All last week, while Mr Sharon's soldiers were running amok in Jenin, White House spokesman Ari Fleischer was playing the role of Mr Sharon's point man in Washington. When Israel announced that its army was pulling out of three tiny West Bank villages so tiny that no one had ever heard of them before Mr Fleischer announced that this was "a step in the right direction''. Then by Friday morning, when even the most dimwitted observer had grasped that something was terribly wrong in Jenin, Mr Fleischer was telling us that Sharon was "a man of peace''. How much longer, one wonders, could this nonsense continue?

Of course, the Palestinians or whoever directs the sepulchral, nightmarish campaign of suicide bombing, for it surely cannot be the preposterous Mr Arafat are going for the jugular.

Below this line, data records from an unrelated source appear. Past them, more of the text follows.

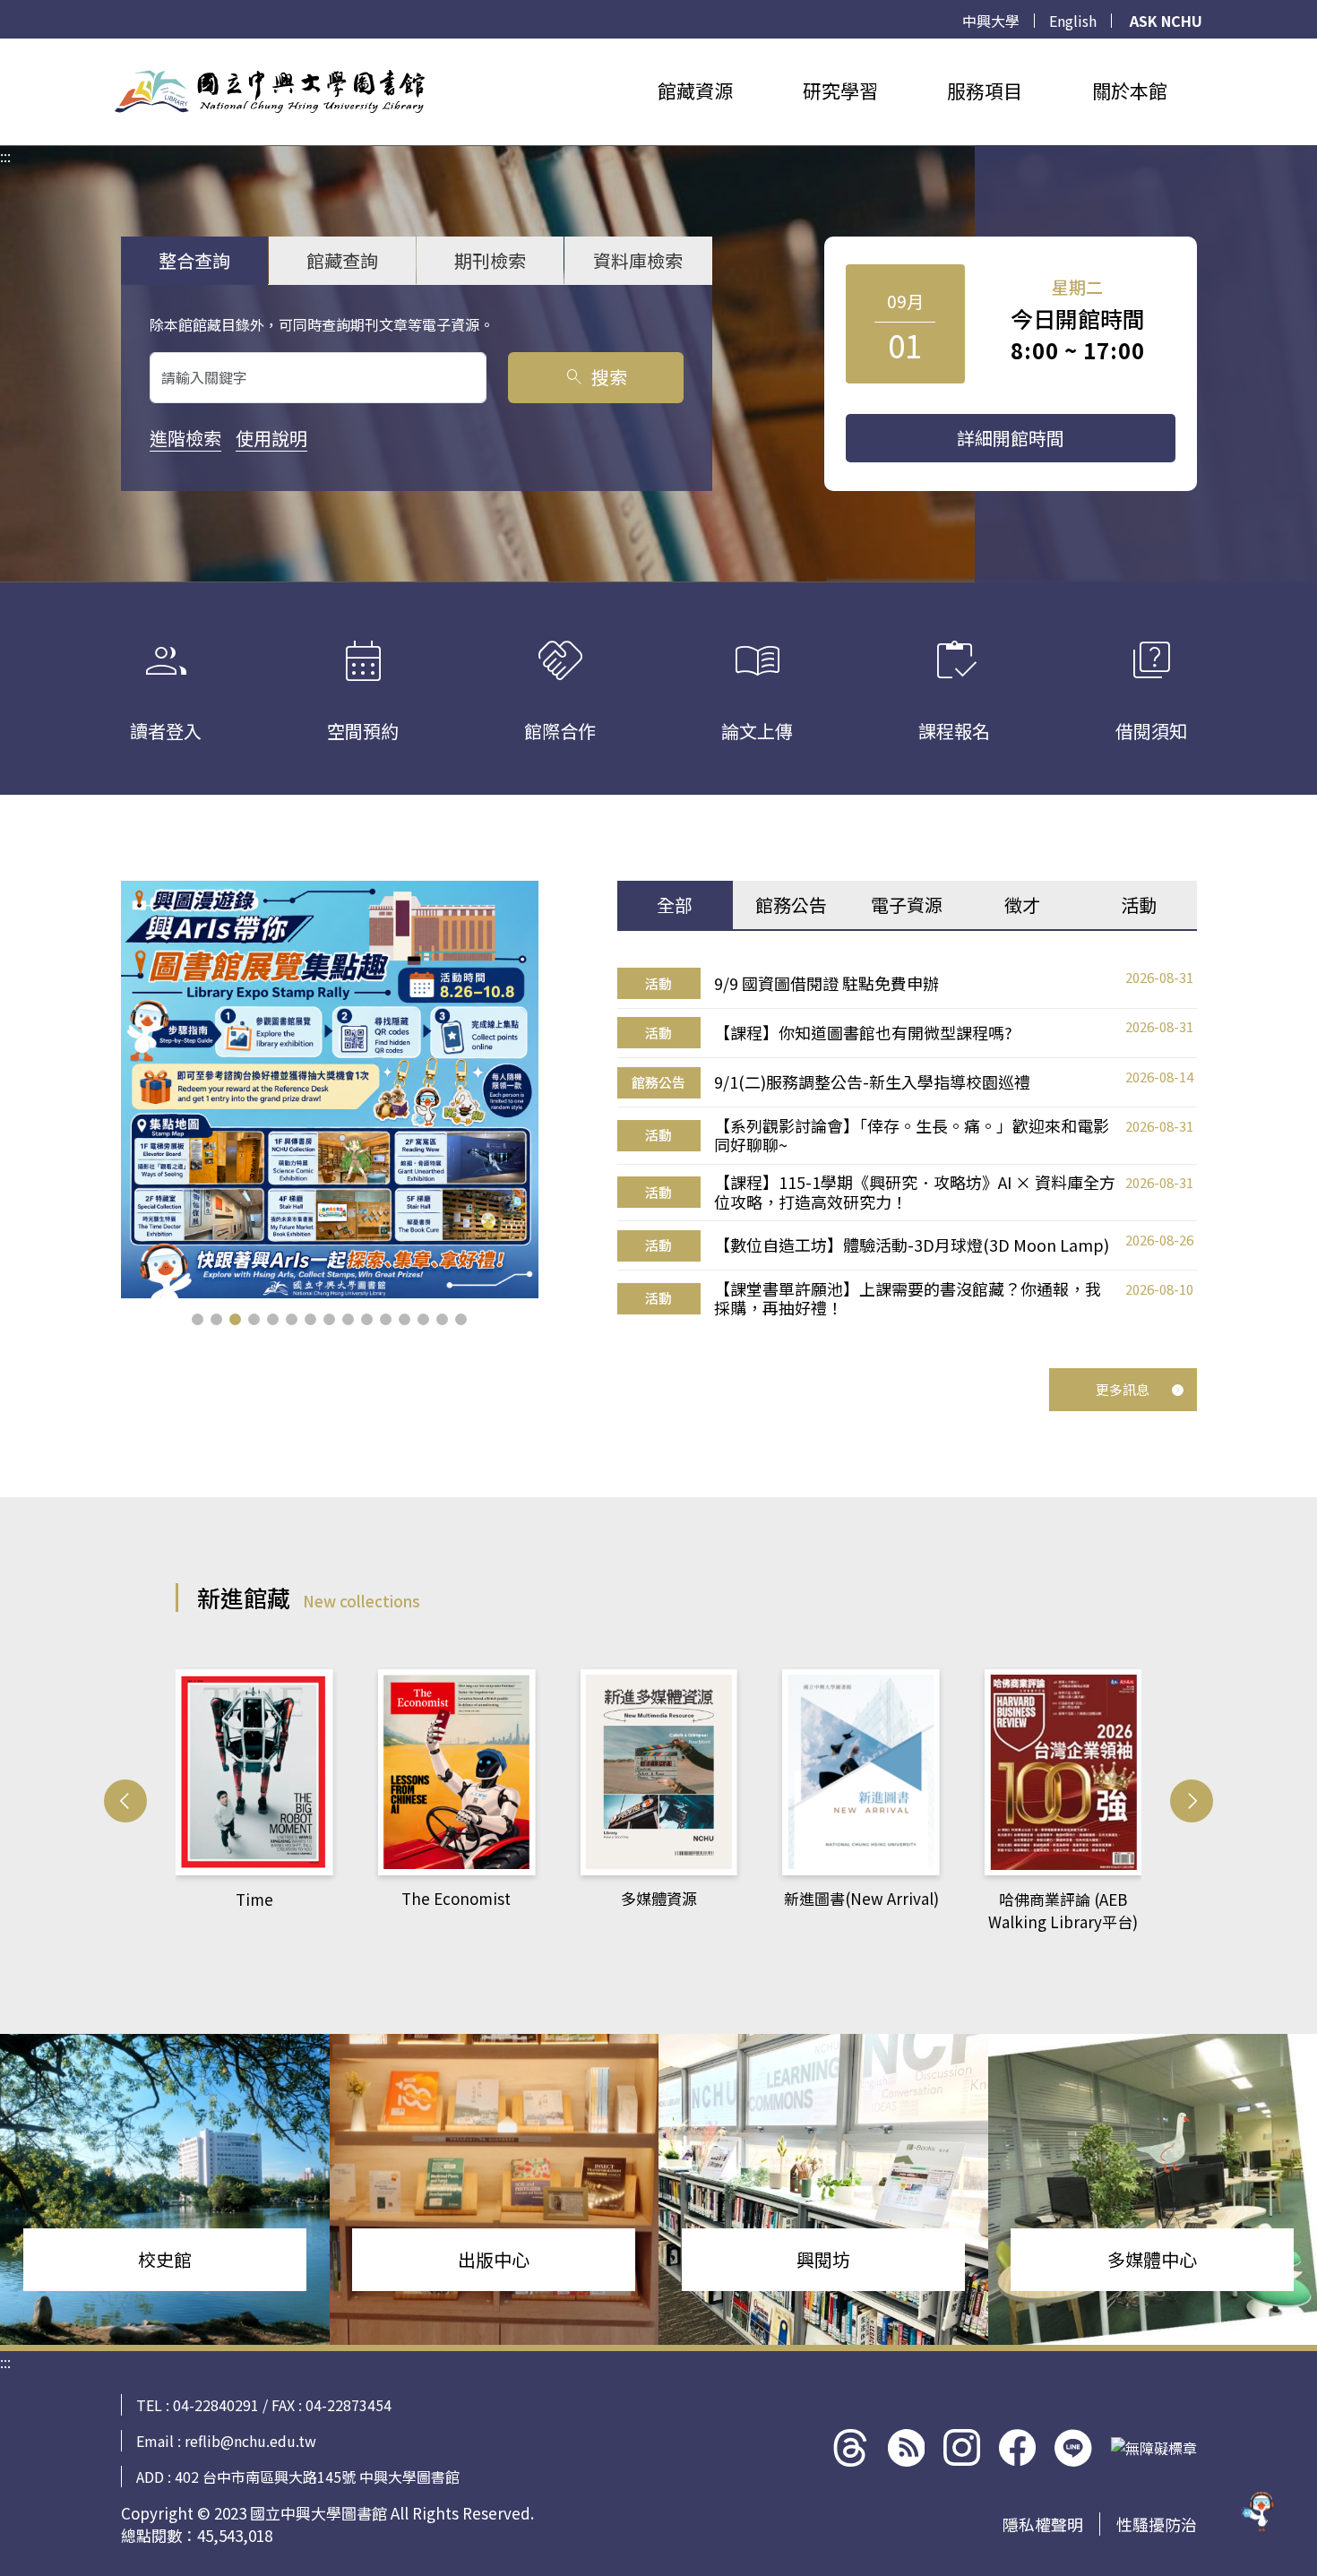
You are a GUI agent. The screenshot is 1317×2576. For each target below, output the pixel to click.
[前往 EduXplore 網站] (1258, 2517)
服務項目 (984, 90)
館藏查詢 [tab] (342, 260)
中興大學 (991, 20)
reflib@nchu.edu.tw (250, 2440)
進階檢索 (185, 438)
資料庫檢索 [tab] (638, 260)
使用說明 (271, 438)
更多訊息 (1122, 1389)
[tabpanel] (907, 1143)
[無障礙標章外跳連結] (1154, 2448)
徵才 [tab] (1022, 905)
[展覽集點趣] (329, 1089)
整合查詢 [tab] (194, 260)
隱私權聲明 (1043, 2524)
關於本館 (1129, 90)
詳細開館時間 (1010, 438)
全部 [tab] (675, 905)
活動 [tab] (1139, 905)
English (1073, 20)
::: (5, 49)
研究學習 (840, 90)
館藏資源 (695, 90)
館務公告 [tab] (791, 905)
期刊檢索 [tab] (490, 260)
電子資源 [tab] (907, 905)
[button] (197, 1319)
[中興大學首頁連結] (270, 91)
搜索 (595, 377)
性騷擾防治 (1156, 2524)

The Al Aqsa Brigades or Hamas or Islamic Jihad clearly intend to ensure that Mr Sharon's ruthless operation fails (the Israeli reoccupation, after all, was supposed to be preventing these wicked Palestinian crimes) and to ensure that Mr Powell is made to look impotent. They seem certain to accomplish both goals. The Palestinian Authority, to all intents and purposes, has for now ceased to exist. That was surely one of Mr Sharon's intentions. And Mr Powell's weakness, his failure of nerve, his cowardice, are now likely to set off an Israeli-Palestinian war even more terrible than what we have witnessed so far.

But let's pause for a quick journey down memory lane; to September 1982, when Ariel Sharon was "rooting out the network of terror" in the Sabra and Chatila refugee camps in Beirut. Before sending Israel's murderous Phalangist militia allies into the camps, Mr Sharon told the world that the Palestinians had assassinated the Phalangist leader, Bashir Gemayel. This was totally untrue, but the Phalange believed him. And evidence is now emerging in Beirut that, long after the Americans had called for Israel to withdraw the killers from the camp, the Israeli army, commanded by then Defence Minister Sharon, handed more than 1,000 survivors over to those same murderers to be slaughtered over the following two weeks. This, primarily, is why Mr Sharon is so worried by the attempts to indict him for war crimes in Brussels.

Hasn't Mr Powell glanced through the State Department archives for 1982? Hasn't he read what Mr Sharon said back then, the same ranting about "terror networks" and "rooting out terror" that he employs today? A lexicon which Mr Powell himself is now enthusiastically using? Has he forgotten that the Israeli Kahan commission held Mr Sharon "personally responsible'' for the massacre of those 1,700 civilians? Does Mr Powell really think that Jenin, albeit on a smaller scale, is much different? Even if we dismiss all the Palestinian claims of civilian butchery, extrajudicial executions and the wholesale destruction of thousands of homes, what on earth does he think the Israelis are hiding in Jenin? Why doesn't he go and look?

Yes, the Palestinians' suicide campaign is immoral, unforgivable, insupportable. One day, the Arabs never ones to look in the mirror when it comes to their own crimes will have to acknowledge the sheer cruelty of their tactics. They have not done this so far. But since the Israelis never attempted to confront the immorality of shooting to death child stone-throwers in the early days of the intifada or the evil of their reckless death squads who went around murdering Palestinians on their wanted list, along with the usual clutch of women and kids who got in the way, is this any wonder?

In the annals of war, the conflict in the Middle East has reached a new apogee, but the story of the United States' involvement in the Middle East will never be the same again. Thanks to Mr Powell, President Bush and Mr Sharon, America's credibility has been shattered. Israel, it turns out, does indeed run US policy in the region. The Secretary of State sings from the Israeli songbook. So when, oh when, will the Europeans screw their courage to the sticking-place and become the peacemakers of the Middle East?